Análisis
En torno a los toros y la hispanidad
Josep Oliver Alonso
Catedrático de Economía Aplicada (UAB) y codirector de EuropeG.
Josep Oliver Alonso
Por fin el Parlament va a decidir sobre el futuro de las corridas. Se ha argumentado mucho sobre las razones que sugerirían su prohibición. Pero antes de entrar en materia, permítame el lector abordar un argumento, profundamente deshonesto, a favor de su permanencia. Se postula que la supresión de la fiesta nacional entrañaría una nueva disputa con España. Y que los que más celebrarían su prohibición serían los partidarios de la España más carpetovetónica, que verían confirmados sus argumentos de una Catalunya que no quiere más que la separación. Es un discurso deshonesto, porque pretende desviar el debate.
Porque lo que está realmente en juego es una opción moral, de respeto por la vida, de horror hacia una actividad que implica el disfrute de los humanos con la tortura de los animales. Y esa opción la comparten ciudadanos catalanes y no catalanes (como lo muestra una iniciativa similar en el Parlamento de la Comunidad de Madrid), españoles y extranjeros (ayer, por ejemplo, se presentaron más de 100.000 firmas foráneas en apoyo de la prohibición de las corridas de toros).
Si el problema no es de identidad nacional, ¿cuál es? Su raíz no es otra que la imposibilidad, por parte de los que defienden los toros, de contemplarse a sí mismos, de verse realmente como son.Voltaire,en suEnsayo sobre la Historia General y sobre las costumbres y el espíritu de las naciones y sobre los principales hechos desde Carlomagno hasta Luis XIII, se preguntaba acerca de la percepción que tenemos de la libertad. Imaginen un hotentote africano, decía, que cada mañana se levanta para cazar; decide su jornada, el terreno de caza y los compañeros. Y compárenlo con aquel que dormía con sus bestias de carga, se ataba a ellas al salir el sol para arar una tierra que no era suya, entregaba una parte de su esfuerzo a alguien desconocido, trabajaba seis días seguidos y el séptimo descansaba porque se le exigía ir a una casa preciosa, labrada en piedra, donde un individuo de espaldas le indicaba, en una lengua muerta, lo que podía o no podía hacer. Salvando todas las distancias, ese mismo tipo de anteojos culturales, que impedían ver al campesino francés las limitaciones a su libertad, son los que llevan puestos los partidarios de las corridas.

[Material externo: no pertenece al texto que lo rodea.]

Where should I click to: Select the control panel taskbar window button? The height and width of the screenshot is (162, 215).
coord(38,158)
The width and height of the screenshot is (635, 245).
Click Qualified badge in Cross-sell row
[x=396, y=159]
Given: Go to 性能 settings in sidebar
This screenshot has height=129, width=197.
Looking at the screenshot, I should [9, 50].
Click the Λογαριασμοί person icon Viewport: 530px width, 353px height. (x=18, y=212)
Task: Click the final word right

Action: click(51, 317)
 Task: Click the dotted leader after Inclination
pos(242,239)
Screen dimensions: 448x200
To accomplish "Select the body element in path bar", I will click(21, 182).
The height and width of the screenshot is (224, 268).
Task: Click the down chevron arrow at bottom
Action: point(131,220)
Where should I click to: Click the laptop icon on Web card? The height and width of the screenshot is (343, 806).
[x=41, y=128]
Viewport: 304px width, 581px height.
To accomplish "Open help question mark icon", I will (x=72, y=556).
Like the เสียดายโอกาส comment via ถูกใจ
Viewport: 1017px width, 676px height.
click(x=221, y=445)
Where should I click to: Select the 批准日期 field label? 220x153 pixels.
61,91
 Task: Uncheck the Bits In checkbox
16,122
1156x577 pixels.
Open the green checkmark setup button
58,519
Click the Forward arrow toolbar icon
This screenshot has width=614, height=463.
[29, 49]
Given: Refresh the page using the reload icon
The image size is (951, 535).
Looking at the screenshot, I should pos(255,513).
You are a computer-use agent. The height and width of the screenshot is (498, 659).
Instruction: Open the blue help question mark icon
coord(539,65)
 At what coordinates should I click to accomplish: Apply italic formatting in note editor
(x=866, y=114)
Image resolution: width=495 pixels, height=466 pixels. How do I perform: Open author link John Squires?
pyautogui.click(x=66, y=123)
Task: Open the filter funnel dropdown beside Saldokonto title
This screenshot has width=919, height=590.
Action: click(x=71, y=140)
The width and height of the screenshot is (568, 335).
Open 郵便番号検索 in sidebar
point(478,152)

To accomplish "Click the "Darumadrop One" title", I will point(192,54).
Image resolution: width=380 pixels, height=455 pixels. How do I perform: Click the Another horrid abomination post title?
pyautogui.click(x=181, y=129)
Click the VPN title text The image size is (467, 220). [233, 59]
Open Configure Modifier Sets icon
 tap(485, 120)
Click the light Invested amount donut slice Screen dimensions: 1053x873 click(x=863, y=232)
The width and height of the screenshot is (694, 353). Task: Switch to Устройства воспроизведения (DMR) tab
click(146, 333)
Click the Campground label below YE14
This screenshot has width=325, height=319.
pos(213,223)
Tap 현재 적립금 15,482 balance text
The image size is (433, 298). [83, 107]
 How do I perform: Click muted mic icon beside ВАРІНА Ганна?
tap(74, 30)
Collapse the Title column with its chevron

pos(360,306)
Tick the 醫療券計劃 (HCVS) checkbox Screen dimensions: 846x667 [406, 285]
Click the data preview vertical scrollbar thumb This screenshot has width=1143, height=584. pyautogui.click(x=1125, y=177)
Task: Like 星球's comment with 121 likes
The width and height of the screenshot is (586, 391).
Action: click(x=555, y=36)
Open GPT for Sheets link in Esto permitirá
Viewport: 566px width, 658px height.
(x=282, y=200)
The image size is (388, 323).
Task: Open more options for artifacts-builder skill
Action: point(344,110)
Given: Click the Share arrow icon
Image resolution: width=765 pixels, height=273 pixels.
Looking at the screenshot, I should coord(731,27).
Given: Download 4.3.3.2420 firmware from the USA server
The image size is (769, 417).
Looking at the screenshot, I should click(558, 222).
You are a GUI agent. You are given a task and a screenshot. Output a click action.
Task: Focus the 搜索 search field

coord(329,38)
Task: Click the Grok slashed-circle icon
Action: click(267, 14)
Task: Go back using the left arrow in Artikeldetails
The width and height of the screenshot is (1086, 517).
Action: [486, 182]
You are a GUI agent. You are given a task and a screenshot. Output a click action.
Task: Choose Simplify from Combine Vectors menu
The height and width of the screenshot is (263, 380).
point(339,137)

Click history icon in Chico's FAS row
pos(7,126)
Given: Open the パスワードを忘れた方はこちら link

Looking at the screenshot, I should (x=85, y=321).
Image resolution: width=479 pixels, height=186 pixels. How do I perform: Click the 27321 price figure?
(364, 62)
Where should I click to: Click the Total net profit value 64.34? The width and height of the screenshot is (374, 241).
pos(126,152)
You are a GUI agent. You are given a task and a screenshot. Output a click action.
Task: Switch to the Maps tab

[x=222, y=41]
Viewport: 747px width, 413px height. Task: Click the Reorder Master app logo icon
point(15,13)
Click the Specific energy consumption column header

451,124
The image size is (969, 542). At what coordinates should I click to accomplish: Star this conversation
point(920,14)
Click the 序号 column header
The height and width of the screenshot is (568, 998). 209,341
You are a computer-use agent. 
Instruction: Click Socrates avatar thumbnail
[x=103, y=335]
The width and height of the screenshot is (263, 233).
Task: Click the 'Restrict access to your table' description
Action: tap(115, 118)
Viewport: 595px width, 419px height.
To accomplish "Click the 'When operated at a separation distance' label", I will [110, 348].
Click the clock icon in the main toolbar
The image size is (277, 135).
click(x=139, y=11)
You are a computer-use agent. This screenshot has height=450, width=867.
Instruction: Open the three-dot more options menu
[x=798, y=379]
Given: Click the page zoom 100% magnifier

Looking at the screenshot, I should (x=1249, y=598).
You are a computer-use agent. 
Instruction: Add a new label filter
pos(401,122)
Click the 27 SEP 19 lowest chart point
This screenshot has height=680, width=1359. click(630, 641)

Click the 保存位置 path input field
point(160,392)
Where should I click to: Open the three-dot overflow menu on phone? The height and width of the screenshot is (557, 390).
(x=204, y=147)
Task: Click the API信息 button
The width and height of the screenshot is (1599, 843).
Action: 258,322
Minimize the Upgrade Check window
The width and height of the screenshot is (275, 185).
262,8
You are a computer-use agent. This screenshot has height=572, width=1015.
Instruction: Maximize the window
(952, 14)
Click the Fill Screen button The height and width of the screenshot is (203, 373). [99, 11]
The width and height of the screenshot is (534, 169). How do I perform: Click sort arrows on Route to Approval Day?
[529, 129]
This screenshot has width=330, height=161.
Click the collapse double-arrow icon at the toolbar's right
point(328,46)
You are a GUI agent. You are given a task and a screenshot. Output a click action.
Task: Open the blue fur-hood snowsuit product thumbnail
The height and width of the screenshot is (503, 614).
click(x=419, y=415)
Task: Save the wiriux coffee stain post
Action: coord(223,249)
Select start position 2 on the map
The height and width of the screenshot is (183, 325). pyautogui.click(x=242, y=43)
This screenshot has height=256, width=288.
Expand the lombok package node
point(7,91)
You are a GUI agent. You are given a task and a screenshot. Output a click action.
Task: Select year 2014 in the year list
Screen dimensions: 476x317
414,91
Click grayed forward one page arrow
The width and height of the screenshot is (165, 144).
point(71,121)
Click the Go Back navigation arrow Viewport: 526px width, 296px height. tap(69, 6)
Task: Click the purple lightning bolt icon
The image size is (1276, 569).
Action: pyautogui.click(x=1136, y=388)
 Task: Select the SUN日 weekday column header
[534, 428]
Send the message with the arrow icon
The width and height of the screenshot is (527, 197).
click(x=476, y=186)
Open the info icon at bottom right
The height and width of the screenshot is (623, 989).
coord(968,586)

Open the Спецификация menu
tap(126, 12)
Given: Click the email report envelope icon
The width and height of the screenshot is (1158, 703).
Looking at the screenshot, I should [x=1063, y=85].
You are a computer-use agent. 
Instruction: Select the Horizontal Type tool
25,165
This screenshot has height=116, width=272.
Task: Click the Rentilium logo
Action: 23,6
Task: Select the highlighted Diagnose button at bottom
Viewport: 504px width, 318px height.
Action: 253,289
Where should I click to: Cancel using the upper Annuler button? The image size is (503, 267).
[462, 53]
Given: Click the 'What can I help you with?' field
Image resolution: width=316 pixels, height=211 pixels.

Argumentarán con todo el arsenal imaginable: los toros existen en el Mediterráneo desde hace milenios; son una parte indisoluble de nuestro legado cultural; grandes artistas se han inspirado en ellos y han generado obras maestras; o, finalmente, constituyen un soporte económico imprescindible para ciertas áreas.
Argumentarán y argumentarán, pero no responderán a una simple pregunta. Y no lo harán, porque esa cuestión les coloca frente al espejo de sí mismos, y la imagen que ven no les gusta. Como le sucedía al campesino francés. Por ello, después del largo debate de estos meses, la pregunta a la que hay que responder finalmente hoy es muy simple: ¿es moralmente lícito disfrutar con el sufrimiento de un ser vivo? Contéstesela el lector.